Lwiis Saliba : nous avons montré votre interview sur la méditation au début de notre conférence sur ‘La méditation et la science’ dans une université de Beyrouth le 25 mai 2019, et les participants ont été très intéressés. Ils m’ont demandé de vous inviter car ici, ils ont besoin d’un tel savoir et discours.

Tenzin Palmo : Je pense qu’ils ont besoin d’une voix de l’extérieur, qui ne soit pas prise dans l’histoire où ils sont empêtrés, avec chacun qui est crispé sur ses propres positions.

Jacques Vigne : Alors, ont-ils besoin d’une bonne dose de bon sens éclairé ?

TP : Oui, le bon sens peut être d’une grande aide.

LS : J’ai visité plusieurs fois Rishikesh et quelques fois Dharamshala, nous espérons donc vous rendre visite une fois avec un groupe dans votre DGLnunnery près de Dharamshala et Palampur.

TP : (Immédiatement, en joignant les mains dans un sourire) : S’il vous plaît, venez ! Bien sûr, une fois que cette histoire de confinement sera terminée.

Interrogée par Lwiis sur son numéro de téléphone, TP va le chercher en disant de façon amusée : “Je ne le connais pas… je ne me téléphone jamais”… Puis elle ajoute : “En fait, je n’utilise ce téléphone que comme ‘réveille-matin”.

LS : Nous serions heureux que vous veniez au Liban !

TP : Eh bien, nous verrons le moment venu.
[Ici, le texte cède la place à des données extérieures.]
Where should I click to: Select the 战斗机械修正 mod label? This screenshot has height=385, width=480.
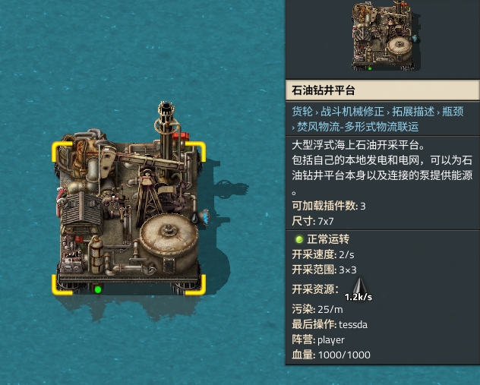pyautogui.click(x=352, y=112)
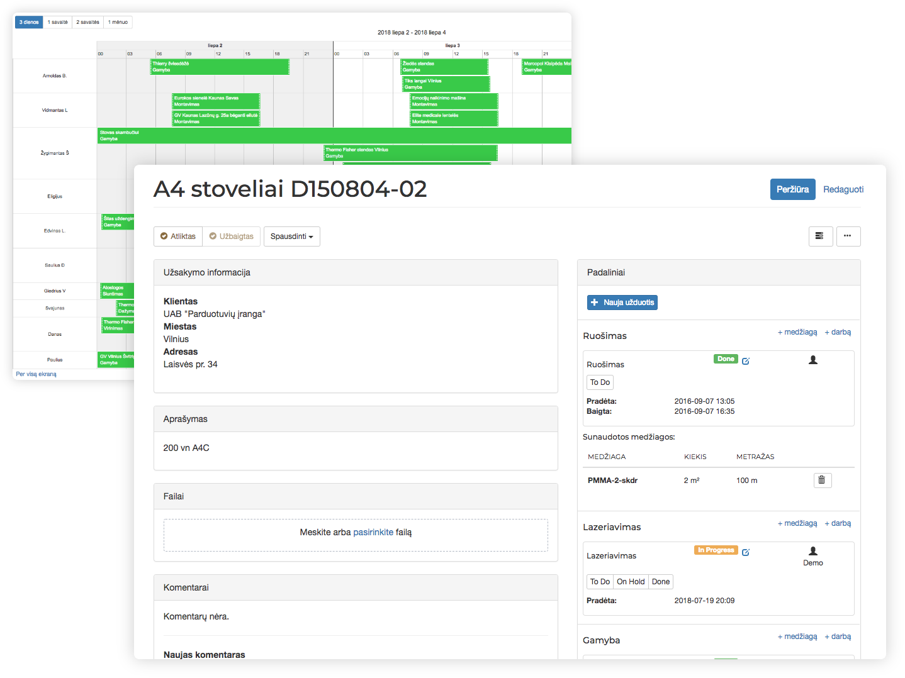Set Lazeriavimas task to On Hold
905x678 pixels.
click(631, 582)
Maintenant, il y a ce confinement. Qui sait quand il cessera ? Ils disent que ça diminue dans un endroit, mais après que le virus va muter, donc les vaccins ne fonctionneront probablement plus…

LS : Quel type de précautions prenez-vous dans votre monastère ?
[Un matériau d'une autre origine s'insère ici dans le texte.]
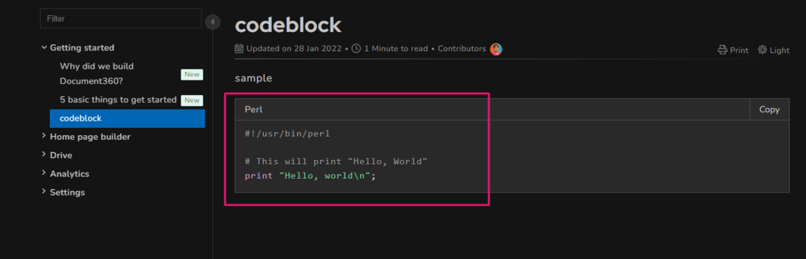806x259 pixels.
Task: Switch to Light theme
Action: click(773, 51)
TP : La principale précaution est que personne ne sorte, et aucun visiteur n’y est autorisé depuis le premier confinement. Tout le monde fait son travail, jusqu’à présent personne n’a été infecté. Le gouvernement pousse à la vaccination partout, mais pour l’instant, ils n’administrent les doses qu’aux personnes de plus de 60 ans. La communauté ici est assez jeune, entre 5 et 45 ans, la plupart autour de 20 ans, donc ils seront les derniers à être vaccinés, s’ils le veulent. Je les laisse décider eux-mêmes. De toute façon, il y faudra attendre de nombreux mois avant cela, il n’y a pas assez de vaccins, parce que l’Inde distribue aussi aux pays voisins, au Népal, au Bhoutan, etc.

LS : Comptez-vous changer d’endroit ?

TP : Je suis ici depuis décembre 2019. Nous ne sommes pas sortis de l’enceinte depuis mars de l’année dernière. En fait, c’est très agréable d’être sur place, de profiter du rythme régulier du monastère. D’habitude, je suis en train de courir partout sur la planète. D’autre part, les moniales sont heureuses que je sois là. Elles ne sortent pas. Nous avons du terrain, donc elles ne sont pas coincées dans les bâtiments.